U&I’s £500m plan to redevelop former London Fire Brigade headquarters rejected following public inquiry

Robert Jenrick has blocked plans for a 443-home mixed use redevelopment of the London Fire Brigade’s art deco former headquarters on the banks of the Thames.

The £500m scheme, developed by U&I and designed by architect Pilbrow & Partners, was set to provide 443 homes, of which 40% were affordable. The plans were also to include a hotel, retail space, 100,000 sq ft of workspace, a gym, new fire station, restaurant, rooftop bar and LFB museum. It was approved by Lambeth Council last year.

8 Albert Embankment_©Pilbrow & Partners (1)

Source: Pilbrow & Partners

The proposed scheme at 8 Albert Embankment

However, the scheme has now been rejected by the Housing Secretary following a public inquiry on several grounds, including harm to heritage assets and loss of daylight impacting on nearby residents.

In his decision notice this week, Jenrick agreed with a planning inspector who raised concerns about the harm to the significance of the listed former LFB building, through the addition of a rooftop restaurant, internal alterations, and changes effecting the rear elevation. He said there would be harms caused by the effective loss of the drill yard and to the setting of the building.

Jenrick said that the proposed two towers of 26 and 24 storeys would cause serious harm to views of the Palace of Westminster World Heritage Site (WHS) from Primrose and Parliament hills in north London.

Jenrick also said there “would be harm to the living condition of residents by reason of significant loss of daylight to windows and habitable rooms”

A spokesperson for U&I said the plans had been 10 years in the making. They added: “We are incredibly disappointed by this decision and we’ll be considering our next steps together with the London Fire Brigade.”

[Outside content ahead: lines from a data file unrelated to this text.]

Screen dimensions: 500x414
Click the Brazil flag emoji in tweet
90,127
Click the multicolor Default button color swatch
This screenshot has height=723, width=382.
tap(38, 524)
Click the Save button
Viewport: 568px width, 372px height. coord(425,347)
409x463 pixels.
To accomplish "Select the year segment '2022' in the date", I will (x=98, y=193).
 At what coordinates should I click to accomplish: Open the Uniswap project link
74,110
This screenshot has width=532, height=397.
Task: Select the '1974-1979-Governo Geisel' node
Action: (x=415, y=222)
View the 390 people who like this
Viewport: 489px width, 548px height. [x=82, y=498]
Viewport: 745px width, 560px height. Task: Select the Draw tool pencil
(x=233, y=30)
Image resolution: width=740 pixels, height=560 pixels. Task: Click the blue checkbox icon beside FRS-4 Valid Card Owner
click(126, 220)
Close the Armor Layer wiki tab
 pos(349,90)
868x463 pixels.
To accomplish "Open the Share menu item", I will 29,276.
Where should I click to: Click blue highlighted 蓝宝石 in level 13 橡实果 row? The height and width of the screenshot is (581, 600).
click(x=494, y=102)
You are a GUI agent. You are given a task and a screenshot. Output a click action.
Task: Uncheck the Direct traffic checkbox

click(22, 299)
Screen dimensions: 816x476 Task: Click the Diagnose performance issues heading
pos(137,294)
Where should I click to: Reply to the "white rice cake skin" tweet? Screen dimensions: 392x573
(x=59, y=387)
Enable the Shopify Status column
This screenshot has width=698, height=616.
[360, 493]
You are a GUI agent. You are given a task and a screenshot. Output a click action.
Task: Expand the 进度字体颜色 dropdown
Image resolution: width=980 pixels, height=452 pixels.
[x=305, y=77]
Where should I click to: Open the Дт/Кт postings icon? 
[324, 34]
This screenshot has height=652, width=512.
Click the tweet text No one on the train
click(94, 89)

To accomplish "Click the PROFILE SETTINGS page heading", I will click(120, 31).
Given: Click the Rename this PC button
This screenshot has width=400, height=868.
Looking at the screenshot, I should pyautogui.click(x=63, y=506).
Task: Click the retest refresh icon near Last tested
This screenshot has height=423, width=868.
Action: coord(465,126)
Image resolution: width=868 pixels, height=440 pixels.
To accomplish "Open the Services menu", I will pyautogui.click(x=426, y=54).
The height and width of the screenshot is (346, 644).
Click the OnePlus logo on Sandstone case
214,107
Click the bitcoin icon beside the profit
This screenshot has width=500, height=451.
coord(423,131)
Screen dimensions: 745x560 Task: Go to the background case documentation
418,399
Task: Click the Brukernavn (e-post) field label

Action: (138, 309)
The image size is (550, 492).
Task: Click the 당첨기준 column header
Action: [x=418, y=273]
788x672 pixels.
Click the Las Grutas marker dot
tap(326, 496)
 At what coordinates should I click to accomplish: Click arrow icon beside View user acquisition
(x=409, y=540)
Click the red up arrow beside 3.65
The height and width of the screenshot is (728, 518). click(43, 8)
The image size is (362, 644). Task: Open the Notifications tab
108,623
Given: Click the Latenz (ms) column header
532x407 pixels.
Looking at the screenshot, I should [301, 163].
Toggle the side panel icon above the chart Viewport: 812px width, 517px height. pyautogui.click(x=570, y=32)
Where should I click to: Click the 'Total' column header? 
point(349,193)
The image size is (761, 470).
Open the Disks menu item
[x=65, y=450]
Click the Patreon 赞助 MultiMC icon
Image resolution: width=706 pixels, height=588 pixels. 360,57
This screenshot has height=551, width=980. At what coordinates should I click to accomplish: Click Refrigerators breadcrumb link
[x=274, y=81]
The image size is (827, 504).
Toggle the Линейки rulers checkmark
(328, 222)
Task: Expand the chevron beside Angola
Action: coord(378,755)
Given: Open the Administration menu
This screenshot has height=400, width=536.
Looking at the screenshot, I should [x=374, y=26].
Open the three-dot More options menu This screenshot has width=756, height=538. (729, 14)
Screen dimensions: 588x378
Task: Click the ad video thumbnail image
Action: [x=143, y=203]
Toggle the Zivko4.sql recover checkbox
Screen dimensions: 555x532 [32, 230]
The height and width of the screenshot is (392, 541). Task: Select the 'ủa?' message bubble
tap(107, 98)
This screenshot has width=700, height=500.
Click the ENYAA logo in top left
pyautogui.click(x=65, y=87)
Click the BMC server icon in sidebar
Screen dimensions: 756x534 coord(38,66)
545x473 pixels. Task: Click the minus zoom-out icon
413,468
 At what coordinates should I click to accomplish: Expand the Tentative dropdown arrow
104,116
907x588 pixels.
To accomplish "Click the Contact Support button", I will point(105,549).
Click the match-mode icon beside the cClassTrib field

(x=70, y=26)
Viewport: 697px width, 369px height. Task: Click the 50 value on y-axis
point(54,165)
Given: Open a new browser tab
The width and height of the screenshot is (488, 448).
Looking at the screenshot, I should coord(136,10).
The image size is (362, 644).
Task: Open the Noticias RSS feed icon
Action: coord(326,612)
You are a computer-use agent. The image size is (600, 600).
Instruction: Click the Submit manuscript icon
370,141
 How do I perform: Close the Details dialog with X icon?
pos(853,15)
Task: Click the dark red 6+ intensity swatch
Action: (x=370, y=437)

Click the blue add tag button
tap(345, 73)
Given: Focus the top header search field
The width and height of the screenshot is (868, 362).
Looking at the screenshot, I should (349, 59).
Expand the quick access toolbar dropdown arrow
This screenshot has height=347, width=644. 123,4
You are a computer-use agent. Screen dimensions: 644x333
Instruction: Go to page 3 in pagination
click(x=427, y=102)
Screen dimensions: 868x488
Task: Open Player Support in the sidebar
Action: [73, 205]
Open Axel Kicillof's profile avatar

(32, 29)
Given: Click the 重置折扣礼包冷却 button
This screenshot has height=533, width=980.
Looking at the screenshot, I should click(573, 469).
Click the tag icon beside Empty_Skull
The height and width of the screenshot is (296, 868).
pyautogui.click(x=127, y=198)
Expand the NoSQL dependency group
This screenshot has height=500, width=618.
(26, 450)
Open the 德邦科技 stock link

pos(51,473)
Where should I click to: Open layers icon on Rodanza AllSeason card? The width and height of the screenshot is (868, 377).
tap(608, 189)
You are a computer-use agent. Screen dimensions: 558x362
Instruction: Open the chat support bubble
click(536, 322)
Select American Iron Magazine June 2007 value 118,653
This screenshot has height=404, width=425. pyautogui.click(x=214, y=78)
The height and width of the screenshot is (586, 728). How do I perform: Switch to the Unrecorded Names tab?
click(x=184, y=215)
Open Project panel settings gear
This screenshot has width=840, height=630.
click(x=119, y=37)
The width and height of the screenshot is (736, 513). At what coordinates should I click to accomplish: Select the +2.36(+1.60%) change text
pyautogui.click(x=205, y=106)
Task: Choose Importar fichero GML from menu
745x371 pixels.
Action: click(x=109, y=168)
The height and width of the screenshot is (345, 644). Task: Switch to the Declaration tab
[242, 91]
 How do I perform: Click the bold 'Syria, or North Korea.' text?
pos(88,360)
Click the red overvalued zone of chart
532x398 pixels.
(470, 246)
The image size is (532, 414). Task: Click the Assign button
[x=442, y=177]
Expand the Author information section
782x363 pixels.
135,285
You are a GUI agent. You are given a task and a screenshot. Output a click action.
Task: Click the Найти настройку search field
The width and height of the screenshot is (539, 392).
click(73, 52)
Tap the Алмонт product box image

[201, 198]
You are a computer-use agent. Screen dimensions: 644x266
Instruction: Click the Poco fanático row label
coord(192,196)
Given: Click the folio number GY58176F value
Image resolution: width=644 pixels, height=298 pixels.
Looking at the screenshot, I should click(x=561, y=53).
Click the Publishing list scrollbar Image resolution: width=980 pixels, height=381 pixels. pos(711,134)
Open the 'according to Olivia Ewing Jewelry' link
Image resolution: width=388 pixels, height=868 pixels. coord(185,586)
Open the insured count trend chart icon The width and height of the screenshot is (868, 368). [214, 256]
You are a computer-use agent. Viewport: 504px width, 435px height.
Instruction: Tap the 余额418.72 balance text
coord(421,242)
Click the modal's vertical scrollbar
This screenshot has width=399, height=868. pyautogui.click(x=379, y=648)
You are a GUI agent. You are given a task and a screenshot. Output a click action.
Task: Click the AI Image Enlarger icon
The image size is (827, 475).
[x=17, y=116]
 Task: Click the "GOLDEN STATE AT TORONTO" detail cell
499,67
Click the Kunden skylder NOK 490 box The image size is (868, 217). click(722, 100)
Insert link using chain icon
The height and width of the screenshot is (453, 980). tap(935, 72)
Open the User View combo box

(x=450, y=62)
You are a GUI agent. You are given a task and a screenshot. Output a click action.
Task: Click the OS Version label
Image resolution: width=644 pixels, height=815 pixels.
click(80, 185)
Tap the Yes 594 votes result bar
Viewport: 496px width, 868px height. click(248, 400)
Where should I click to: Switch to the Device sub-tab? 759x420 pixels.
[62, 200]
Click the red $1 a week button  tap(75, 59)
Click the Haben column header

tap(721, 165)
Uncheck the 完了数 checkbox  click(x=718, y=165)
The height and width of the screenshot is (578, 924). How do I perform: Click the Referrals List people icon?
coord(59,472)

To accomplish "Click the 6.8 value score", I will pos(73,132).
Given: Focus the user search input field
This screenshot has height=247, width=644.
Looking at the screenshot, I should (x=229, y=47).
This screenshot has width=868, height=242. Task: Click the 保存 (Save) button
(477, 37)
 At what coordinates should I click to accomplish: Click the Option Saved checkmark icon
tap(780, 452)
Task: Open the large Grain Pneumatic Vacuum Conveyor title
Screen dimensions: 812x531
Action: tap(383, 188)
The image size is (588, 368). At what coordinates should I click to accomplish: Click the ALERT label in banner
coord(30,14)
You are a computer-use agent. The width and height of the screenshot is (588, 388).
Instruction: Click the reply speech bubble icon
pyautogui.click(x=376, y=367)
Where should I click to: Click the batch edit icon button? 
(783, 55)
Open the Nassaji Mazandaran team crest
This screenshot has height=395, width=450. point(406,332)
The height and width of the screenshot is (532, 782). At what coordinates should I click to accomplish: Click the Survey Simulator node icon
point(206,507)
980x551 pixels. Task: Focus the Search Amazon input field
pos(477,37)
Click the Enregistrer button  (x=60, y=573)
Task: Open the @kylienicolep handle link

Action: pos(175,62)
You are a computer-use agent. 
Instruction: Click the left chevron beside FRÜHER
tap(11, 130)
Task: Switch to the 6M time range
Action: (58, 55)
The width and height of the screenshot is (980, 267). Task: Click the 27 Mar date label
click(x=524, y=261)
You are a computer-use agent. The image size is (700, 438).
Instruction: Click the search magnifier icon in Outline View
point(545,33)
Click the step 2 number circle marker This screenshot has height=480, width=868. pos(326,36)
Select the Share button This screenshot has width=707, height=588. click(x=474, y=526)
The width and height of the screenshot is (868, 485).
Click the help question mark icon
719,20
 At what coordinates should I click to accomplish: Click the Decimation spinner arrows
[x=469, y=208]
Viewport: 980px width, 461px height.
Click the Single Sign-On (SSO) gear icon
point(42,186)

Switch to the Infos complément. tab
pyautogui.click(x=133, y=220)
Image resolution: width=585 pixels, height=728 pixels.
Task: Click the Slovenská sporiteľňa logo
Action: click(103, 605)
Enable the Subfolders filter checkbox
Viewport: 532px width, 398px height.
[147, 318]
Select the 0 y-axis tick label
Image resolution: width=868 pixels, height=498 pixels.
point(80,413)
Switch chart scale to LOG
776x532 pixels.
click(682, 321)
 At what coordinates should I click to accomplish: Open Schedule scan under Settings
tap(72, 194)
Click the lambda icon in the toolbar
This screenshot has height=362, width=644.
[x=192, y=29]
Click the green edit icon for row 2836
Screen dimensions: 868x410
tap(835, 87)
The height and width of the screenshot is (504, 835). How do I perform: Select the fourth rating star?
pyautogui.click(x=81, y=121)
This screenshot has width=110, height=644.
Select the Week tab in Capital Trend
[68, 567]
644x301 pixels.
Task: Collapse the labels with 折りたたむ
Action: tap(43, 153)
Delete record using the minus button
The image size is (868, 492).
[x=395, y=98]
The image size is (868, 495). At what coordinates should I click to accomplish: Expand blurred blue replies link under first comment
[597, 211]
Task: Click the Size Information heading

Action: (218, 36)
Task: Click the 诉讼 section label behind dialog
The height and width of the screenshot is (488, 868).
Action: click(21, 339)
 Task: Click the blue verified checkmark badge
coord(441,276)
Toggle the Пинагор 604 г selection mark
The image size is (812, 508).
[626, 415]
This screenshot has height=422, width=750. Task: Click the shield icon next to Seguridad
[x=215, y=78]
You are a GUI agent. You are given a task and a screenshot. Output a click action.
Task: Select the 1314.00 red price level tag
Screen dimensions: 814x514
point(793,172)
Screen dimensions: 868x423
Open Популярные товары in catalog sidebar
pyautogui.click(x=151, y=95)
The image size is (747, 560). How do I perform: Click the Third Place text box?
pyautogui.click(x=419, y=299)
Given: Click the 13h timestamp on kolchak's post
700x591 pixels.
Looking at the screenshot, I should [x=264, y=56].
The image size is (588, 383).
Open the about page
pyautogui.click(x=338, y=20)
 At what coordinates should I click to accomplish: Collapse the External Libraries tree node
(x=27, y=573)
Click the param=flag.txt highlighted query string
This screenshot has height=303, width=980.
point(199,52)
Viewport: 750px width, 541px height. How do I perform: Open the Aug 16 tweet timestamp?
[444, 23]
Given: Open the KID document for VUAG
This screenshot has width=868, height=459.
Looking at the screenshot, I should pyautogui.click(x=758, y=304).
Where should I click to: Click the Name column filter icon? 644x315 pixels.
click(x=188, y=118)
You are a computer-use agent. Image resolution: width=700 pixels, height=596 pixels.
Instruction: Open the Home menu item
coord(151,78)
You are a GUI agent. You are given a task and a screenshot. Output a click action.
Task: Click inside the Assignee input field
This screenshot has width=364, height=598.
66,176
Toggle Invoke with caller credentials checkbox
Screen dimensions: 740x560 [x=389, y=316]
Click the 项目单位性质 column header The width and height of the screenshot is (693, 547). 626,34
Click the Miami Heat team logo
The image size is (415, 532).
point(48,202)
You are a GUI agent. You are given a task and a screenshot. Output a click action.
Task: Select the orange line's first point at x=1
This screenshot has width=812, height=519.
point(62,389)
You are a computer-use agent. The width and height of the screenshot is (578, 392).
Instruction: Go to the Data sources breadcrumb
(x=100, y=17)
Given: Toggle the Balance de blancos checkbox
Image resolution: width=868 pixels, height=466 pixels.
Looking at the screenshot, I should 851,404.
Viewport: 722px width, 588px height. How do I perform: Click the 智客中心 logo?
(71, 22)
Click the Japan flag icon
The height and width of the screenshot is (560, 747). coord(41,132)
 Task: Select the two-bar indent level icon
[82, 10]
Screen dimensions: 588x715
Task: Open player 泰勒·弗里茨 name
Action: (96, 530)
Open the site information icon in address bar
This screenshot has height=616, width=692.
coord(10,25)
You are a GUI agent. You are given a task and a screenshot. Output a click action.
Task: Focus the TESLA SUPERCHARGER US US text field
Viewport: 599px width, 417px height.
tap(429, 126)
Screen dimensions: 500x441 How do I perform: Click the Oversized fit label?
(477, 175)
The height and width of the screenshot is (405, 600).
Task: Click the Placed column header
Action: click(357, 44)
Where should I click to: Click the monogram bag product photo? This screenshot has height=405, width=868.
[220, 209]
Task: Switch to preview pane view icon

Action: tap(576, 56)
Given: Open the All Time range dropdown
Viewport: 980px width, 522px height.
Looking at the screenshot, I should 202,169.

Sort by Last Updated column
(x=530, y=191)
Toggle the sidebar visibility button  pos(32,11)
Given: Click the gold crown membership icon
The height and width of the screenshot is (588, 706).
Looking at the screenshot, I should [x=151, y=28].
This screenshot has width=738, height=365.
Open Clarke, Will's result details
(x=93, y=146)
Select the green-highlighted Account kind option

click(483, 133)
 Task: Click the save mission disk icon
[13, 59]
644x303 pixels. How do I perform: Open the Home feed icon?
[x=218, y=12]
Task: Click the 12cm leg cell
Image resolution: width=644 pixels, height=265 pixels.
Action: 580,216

A spokesperson from London Fire Brigade, said: “London Fire Brigade notes the Secretary of State’s decision to refuse permission for this scheme. Lambeth Fire Station is one of the busiest in London and plays a major role in keeping the capital safe. The station is in need of an upgrade and we are very disappointed that this work will now be delayed again.”

The spokesperson added that LFB will now take time to consider options for Lambeth Fire Station and the LFB Museum

The site has a contentious planning history which saw a previous mixed-use proposal by Lifschutz Davidson Sandilands for Native Land rejected by Lambeth council and thrown out by a public inquiry in 2013 because of its impact on daylighting in neighbouring properties. That scheme would have created 265 flats.